The 1701 to 1714 war was fought to ensure neither France or the Habsburg monarchy could ever be united with Spain but Philip now cast doubts on his renunciation of the French throne agreed at Utrecht. Charles VI of Austria also refused to formally accept this principle, and also delayed implementation of the Dutch Barrier in the newly acquired Austrian Netherlands, an objective for which the Dutch Republic had effectively bankrupted themselves. In late 1716, former opponents Britain and France agreed an Anglo-French alliance to ensure enforcement of Utrecht; in January 1717, these two and the Dutch formed the Triple Alliance.
 
The alliance's key principles were that Charles and Philip should confirm that they renounced their respective claims to the thrones of Spain and France, while Savoy and Austria should exchange Sicily and Sardinia. Spain saw little benefit in this and decided to seize the opportunity to recover territorial losses agreed at Utrecht.
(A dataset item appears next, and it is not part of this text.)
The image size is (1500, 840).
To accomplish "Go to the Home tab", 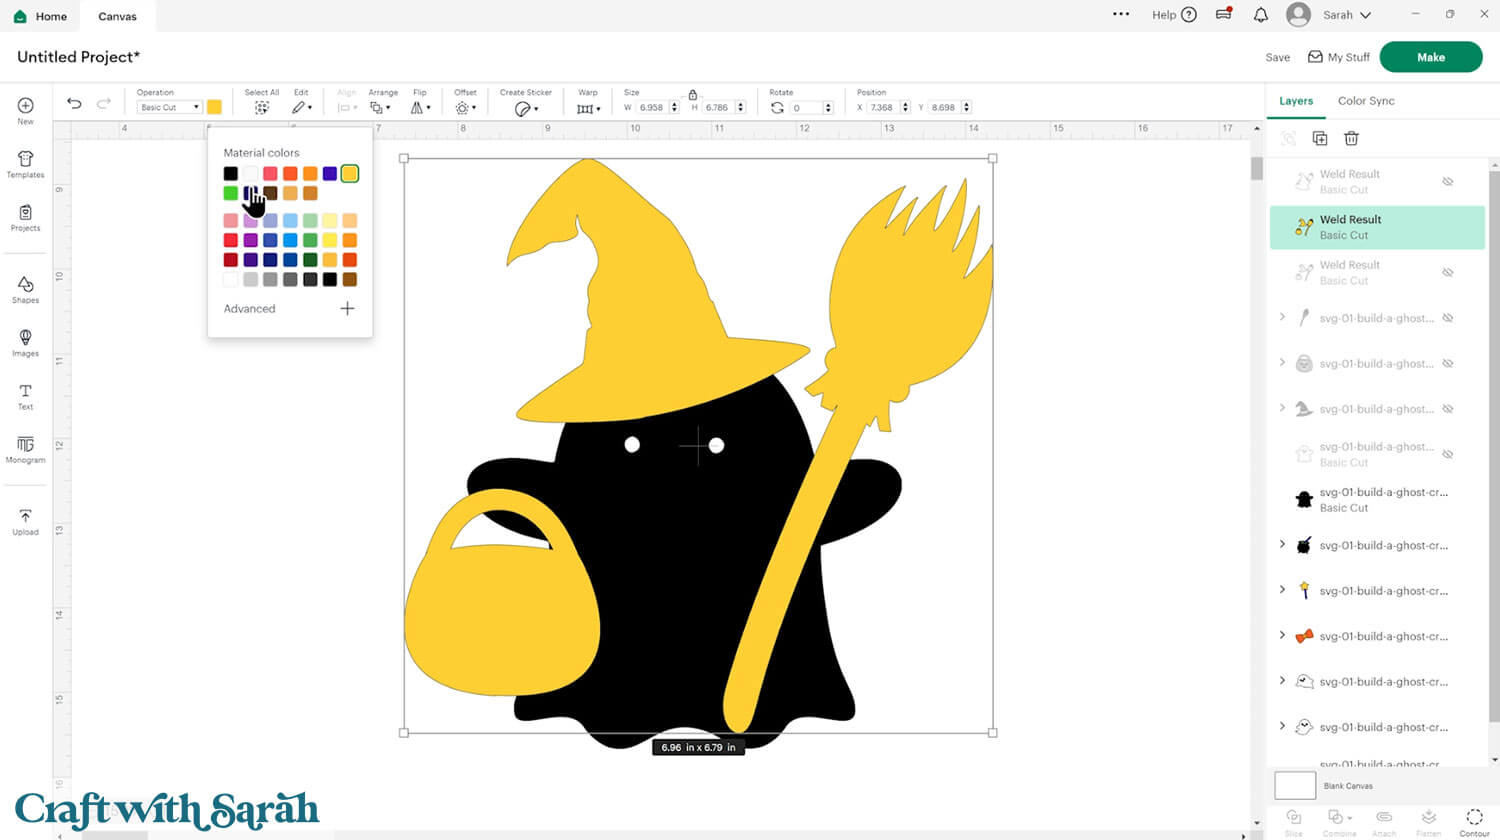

As neither Savoy nor Austria possessed significant navies, the most obvious targets were the islands of Sardinia and Sicily, an ambition that aligned with the Italian dynastic claims of Elizabeth Farnese.

In August 1717, Spanish forces landed on Sardinia and by November had re-established control of the island. They met little opposition; Austria was engaged in the 1716–1718 Austro-Turkish War, while France and the Netherlands needed peace to rebuild their shattered economies. Attempts to resolve the situation through diplomacy failed and in June 1718, a British naval force arrived in the Western Mediterranean as a preventive measure. Emboldened by their success in Sardinia, in July 1718 the Spanish landed 30,000 men on Sicily but the strategic position had now changed. Austria signed the July 1718 Treaty of Passarowitz with the Ottoman Empire, and on 2 August, joined Britain, France, and the Dutch in the Quadruple Alliance, which gave its name to the war that followed. The Treaty of London, the defence pact that established the Quadruple Alliance, was written in Latin and signed  on 2 August 1718 (Old Style: 22 July 1718).

War

Outbreak
The Spanish took Palermo on 7 July, then divided their army; on 18 July, Marquess of Lede opened the siege of Messina, while the duke of Montemar occupied the rest of the island. On 11 August, a British squadron commanded by Sir George Byng eliminated the Spanish fleet at the Battle of Cape Passaro. This was followed in the autumn by the landing of a small Austrian army, assembled in Naples by the Austrian Viceroy Count Wirich Philipp von Daun, near Messina to lift the siege by the Spanish forces. The Austrians were defeated in the First Battle of Milazzo on 15 October, and only held a small bridgehead around Milazzo.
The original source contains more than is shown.